**PROBLEM**
Convert the items from the line containing "You are a computer-use agent. Viewport: 800px" up to and including the line containing "(x=445, y=114)" into a JSON list of strings, one string per line, omitting blank lines and no other lines.

**PROVIDED DATA**
☆ ☆ ☆ ☆ ☆

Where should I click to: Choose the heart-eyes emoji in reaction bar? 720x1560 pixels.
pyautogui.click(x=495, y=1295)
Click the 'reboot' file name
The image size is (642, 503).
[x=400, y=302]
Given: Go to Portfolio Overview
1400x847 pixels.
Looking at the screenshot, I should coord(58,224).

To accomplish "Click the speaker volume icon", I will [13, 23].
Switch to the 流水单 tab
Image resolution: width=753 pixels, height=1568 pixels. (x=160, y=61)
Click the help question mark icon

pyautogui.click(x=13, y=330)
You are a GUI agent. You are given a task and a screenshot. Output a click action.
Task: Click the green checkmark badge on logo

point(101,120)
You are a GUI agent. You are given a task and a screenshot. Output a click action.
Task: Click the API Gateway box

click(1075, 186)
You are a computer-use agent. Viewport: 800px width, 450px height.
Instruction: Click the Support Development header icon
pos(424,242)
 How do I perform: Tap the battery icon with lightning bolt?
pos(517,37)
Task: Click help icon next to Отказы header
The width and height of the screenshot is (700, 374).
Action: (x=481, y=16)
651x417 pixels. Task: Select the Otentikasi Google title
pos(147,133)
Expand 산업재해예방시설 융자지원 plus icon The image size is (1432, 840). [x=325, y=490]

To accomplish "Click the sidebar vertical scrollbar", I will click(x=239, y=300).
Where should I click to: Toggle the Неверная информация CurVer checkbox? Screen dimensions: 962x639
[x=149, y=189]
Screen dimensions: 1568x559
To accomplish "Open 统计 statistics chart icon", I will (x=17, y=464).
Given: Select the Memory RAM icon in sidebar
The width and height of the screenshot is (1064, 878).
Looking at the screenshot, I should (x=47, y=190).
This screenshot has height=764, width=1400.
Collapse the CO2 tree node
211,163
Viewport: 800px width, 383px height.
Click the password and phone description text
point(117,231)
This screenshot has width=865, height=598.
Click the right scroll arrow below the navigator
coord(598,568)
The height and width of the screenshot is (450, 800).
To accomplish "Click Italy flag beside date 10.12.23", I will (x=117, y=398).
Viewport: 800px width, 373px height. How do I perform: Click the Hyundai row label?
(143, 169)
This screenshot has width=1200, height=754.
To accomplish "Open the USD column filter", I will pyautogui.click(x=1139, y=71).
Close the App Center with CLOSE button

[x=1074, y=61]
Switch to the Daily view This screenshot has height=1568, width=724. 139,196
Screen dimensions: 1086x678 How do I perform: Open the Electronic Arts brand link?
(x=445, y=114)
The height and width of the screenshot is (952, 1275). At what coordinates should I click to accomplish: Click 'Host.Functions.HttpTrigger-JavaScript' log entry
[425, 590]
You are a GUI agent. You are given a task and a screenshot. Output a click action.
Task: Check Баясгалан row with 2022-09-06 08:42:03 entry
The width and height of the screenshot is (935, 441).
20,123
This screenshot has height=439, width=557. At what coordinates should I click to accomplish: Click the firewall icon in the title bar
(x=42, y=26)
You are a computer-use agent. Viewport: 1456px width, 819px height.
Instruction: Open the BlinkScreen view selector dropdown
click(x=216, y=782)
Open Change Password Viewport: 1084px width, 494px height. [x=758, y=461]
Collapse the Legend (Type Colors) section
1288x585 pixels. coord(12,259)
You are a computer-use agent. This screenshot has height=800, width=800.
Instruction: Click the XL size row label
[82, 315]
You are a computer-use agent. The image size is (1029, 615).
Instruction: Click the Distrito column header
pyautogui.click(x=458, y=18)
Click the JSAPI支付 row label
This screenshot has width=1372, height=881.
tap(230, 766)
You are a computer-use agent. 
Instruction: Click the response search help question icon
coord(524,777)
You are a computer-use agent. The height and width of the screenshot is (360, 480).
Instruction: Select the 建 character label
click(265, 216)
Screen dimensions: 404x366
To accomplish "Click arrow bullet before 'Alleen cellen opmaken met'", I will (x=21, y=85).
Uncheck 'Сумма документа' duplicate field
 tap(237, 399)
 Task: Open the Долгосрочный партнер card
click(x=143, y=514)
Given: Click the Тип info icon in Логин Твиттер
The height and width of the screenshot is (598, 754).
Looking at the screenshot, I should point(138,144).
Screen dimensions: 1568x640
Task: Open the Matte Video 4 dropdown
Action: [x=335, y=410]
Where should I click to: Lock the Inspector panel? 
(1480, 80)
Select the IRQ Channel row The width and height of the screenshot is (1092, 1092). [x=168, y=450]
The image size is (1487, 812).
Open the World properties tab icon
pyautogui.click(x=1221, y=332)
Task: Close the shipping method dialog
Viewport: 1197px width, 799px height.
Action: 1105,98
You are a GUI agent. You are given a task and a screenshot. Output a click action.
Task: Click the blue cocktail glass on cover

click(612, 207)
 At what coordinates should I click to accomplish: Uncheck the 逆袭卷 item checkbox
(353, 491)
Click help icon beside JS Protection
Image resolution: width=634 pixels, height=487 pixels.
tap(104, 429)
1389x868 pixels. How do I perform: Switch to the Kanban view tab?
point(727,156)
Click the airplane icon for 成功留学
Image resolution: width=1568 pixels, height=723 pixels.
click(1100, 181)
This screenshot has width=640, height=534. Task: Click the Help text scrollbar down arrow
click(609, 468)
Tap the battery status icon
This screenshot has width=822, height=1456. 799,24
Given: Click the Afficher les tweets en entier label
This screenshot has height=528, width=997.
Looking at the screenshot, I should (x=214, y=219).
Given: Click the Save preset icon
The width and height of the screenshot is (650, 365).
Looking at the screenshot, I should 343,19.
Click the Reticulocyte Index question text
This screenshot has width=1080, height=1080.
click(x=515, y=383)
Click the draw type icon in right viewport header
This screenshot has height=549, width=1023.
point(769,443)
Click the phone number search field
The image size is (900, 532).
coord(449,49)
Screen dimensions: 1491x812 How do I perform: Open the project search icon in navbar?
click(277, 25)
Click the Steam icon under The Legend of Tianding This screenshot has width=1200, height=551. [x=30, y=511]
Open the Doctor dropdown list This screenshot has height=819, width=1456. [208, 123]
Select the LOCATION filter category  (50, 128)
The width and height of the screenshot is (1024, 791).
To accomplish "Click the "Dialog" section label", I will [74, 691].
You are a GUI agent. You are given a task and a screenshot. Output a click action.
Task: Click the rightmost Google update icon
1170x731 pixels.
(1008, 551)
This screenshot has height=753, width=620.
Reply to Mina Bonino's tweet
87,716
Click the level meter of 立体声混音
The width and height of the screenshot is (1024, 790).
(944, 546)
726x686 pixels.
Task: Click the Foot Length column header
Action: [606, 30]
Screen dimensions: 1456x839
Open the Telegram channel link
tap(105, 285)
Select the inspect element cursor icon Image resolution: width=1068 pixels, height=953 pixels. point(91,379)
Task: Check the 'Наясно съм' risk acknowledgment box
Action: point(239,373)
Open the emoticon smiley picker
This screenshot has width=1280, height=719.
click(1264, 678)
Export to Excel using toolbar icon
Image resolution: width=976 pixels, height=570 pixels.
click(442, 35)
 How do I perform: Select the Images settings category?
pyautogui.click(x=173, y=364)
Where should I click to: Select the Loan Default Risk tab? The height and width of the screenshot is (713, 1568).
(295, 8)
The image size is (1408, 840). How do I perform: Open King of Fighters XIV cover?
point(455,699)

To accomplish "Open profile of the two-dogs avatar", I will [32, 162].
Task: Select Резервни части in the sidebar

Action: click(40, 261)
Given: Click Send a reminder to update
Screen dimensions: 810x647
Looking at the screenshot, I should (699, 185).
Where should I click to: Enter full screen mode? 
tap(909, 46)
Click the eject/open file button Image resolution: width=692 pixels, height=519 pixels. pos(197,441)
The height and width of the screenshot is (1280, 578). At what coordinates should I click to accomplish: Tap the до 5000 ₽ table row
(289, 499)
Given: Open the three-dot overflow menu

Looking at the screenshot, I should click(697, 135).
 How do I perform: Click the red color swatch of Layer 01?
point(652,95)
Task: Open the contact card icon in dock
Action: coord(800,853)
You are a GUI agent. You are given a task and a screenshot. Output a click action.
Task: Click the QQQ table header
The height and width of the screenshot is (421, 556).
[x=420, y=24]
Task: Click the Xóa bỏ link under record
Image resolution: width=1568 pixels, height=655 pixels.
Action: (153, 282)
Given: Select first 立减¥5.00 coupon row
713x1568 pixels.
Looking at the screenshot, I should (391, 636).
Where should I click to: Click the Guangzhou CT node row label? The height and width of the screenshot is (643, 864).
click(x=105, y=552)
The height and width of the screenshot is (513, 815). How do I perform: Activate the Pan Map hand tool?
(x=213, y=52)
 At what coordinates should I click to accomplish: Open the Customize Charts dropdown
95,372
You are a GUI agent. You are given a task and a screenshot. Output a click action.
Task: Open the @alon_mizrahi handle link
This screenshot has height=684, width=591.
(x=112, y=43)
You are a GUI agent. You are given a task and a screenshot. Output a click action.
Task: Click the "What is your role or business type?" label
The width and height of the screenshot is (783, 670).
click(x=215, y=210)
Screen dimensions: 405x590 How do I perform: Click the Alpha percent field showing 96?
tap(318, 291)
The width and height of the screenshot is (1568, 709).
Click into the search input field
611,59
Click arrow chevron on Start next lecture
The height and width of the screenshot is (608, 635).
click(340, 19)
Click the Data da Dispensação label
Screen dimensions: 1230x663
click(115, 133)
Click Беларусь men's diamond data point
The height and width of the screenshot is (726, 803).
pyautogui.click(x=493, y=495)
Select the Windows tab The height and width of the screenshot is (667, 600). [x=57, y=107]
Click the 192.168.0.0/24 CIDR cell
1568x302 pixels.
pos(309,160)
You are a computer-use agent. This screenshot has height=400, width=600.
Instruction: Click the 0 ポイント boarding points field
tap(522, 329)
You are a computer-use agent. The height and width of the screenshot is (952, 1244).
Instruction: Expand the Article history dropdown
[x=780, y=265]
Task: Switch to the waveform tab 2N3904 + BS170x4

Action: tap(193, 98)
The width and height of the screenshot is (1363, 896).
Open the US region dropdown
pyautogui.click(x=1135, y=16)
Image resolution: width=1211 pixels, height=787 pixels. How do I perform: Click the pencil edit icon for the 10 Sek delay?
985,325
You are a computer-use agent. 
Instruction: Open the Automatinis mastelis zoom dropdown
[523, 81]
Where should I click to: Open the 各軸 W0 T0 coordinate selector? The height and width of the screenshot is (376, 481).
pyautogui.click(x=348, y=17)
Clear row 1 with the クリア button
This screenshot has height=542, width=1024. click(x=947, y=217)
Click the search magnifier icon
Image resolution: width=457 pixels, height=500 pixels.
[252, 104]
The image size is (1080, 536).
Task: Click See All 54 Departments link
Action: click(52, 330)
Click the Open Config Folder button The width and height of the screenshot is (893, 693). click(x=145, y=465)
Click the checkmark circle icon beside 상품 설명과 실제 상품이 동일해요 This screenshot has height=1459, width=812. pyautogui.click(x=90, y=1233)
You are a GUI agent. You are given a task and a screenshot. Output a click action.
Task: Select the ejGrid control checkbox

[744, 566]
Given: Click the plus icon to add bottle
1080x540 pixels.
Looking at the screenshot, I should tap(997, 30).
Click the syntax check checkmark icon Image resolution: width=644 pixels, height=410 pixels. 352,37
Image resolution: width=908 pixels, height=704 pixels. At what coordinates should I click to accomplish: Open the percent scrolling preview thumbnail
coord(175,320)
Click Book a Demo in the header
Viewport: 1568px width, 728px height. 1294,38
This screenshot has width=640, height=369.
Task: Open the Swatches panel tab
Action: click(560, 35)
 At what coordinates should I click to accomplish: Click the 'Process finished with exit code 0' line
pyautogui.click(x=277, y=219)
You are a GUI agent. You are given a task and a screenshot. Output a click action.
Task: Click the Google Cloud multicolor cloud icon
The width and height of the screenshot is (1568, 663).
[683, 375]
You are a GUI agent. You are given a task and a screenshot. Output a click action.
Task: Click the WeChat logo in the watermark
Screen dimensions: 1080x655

☆ ☆ ☆ ☆ ☆

**RESPONSE TO THE TASK**
[
  "You are a computer-use agent. Viewport: 800px width, 450px height.",
  "Instruction: Click the Support Development header icon",
  "pos(424,242)",
  " How do I perform: Tap the battery icon with lightning bolt?",
  "pos(517,37)",
  "Task: Click help icon next to Отказы header",
  "The width and height of the screenshot is (700, 374).",
  "Action: (x=481, y=16)",
  "651x417 pixels. Task: Select the Otentikasi Google title",
  "pos(147,133)",
  "Expand 산업재해예방시설 융자지원 plus icon The image size is (1432, 840). [x=325, y=490]",
  "To accomplish \"Click the sidebar vertical scrollbar\", I will click(x=239, y=300).",
  "Where should I click to: Toggle the Неверная информация CurVer checkbox? Screen dimensions: 962x639",
  "[x=149, y=189]",
  "Screen dimensions: 1568x559",
  "To accomplish \"Open 统计 statistics chart icon\", I will (x=17, y=464).",
  "Given: Select the Memory RAM icon in sidebar",
  "The width and height of the screenshot is (1064, 878).",
  "Looking at the screenshot, I should (x=47, y=190).",
  "This screenshot has height=764, width=1400.",
  "Collapse the CO2 tree node",
  "211,163",
  "Viewport: 800px width, 383px height.",
  "Click the password and phone description text",
  "point(117,231)",
  "This screenshot has width=865, height=598.",
  "Click the right scroll arrow below the navigator",
  "coord(598,568)",
  "The height and width of the screenshot is (450, 800).",
  "To accomplish \"Click Italy flag beside date 10.12.23\", I will (x=117, y=398).",
  "Viewport: 800px width, 373px height. How do I perform: Click the Hyundai row label?",
  "(143, 169)",
  "This screenshot has width=1200, height=754.",
  "To accomplish \"Open the USD column filter\", I will pyautogui.click(x=1139, y=71).",
  "Close the App Center with CLOSE button",
  "[x=1074, y=61]",
  "Switch to the Daily view This screenshot has height=1568, width=724. 139,196",
  "Screen dimensions: 1086x678 How do I perform: Open the Electronic Arts brand link?",
  "(x=445, y=114)"
]